* _Exercise objective_: Between the line containing "Given: Click the My scanner is not shown link" and the line containing "Click the back" lies a run of lines; give that run again exactly, with both of those lines, and nothing else from the entries below.
** Opening Exercise data block **
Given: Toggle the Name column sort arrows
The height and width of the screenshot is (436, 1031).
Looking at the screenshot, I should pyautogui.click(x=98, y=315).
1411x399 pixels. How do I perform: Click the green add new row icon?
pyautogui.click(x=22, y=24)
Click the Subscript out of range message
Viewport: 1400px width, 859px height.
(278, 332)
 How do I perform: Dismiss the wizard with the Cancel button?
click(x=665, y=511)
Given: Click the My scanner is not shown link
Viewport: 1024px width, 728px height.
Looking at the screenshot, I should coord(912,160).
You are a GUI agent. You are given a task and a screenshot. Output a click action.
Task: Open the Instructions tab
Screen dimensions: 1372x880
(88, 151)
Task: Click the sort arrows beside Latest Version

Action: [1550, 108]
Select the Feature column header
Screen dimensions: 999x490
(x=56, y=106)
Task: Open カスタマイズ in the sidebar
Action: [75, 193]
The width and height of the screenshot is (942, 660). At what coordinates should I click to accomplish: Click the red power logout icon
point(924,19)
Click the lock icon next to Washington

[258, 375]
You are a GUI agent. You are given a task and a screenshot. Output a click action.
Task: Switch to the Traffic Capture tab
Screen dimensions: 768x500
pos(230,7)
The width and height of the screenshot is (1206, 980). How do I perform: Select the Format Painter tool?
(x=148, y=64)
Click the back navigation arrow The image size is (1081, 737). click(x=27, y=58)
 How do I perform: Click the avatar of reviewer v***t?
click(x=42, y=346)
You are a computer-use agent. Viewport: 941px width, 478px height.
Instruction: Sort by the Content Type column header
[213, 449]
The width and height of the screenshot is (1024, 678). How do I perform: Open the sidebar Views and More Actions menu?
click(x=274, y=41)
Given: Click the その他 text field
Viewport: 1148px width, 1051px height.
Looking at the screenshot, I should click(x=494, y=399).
** Closing Exercise data block **
* _Answer area_:
Given: Click the My scanner is not shown link
Viewport: 1024px width, 728px height.
Looking at the screenshot, I should coord(912,160).
You are a GUI agent. You are given a task and a screenshot. Output a click action.
Task: Open the Instructions tab
Screen dimensions: 1372x880
(88, 151)
Task: Click the sort arrows beside Latest Version

Action: [1550, 108]
Select the Feature column header
Screen dimensions: 999x490
(x=56, y=106)
Task: Open カスタマイズ in the sidebar
Action: [75, 193]
The width and height of the screenshot is (942, 660). At what coordinates should I click to accomplish: Click the red power logout icon
point(924,19)
Click the lock icon next to Washington

[258, 375]
You are a GUI agent. You are given a task and a screenshot. Output a click action.
Task: Switch to the Traffic Capture tab
Screen dimensions: 768x500
pos(230,7)
The width and height of the screenshot is (1206, 980). How do I perform: Select the Format Painter tool?
(x=148, y=64)
Click the back navigation arrow The image size is (1081, 737). click(x=27, y=58)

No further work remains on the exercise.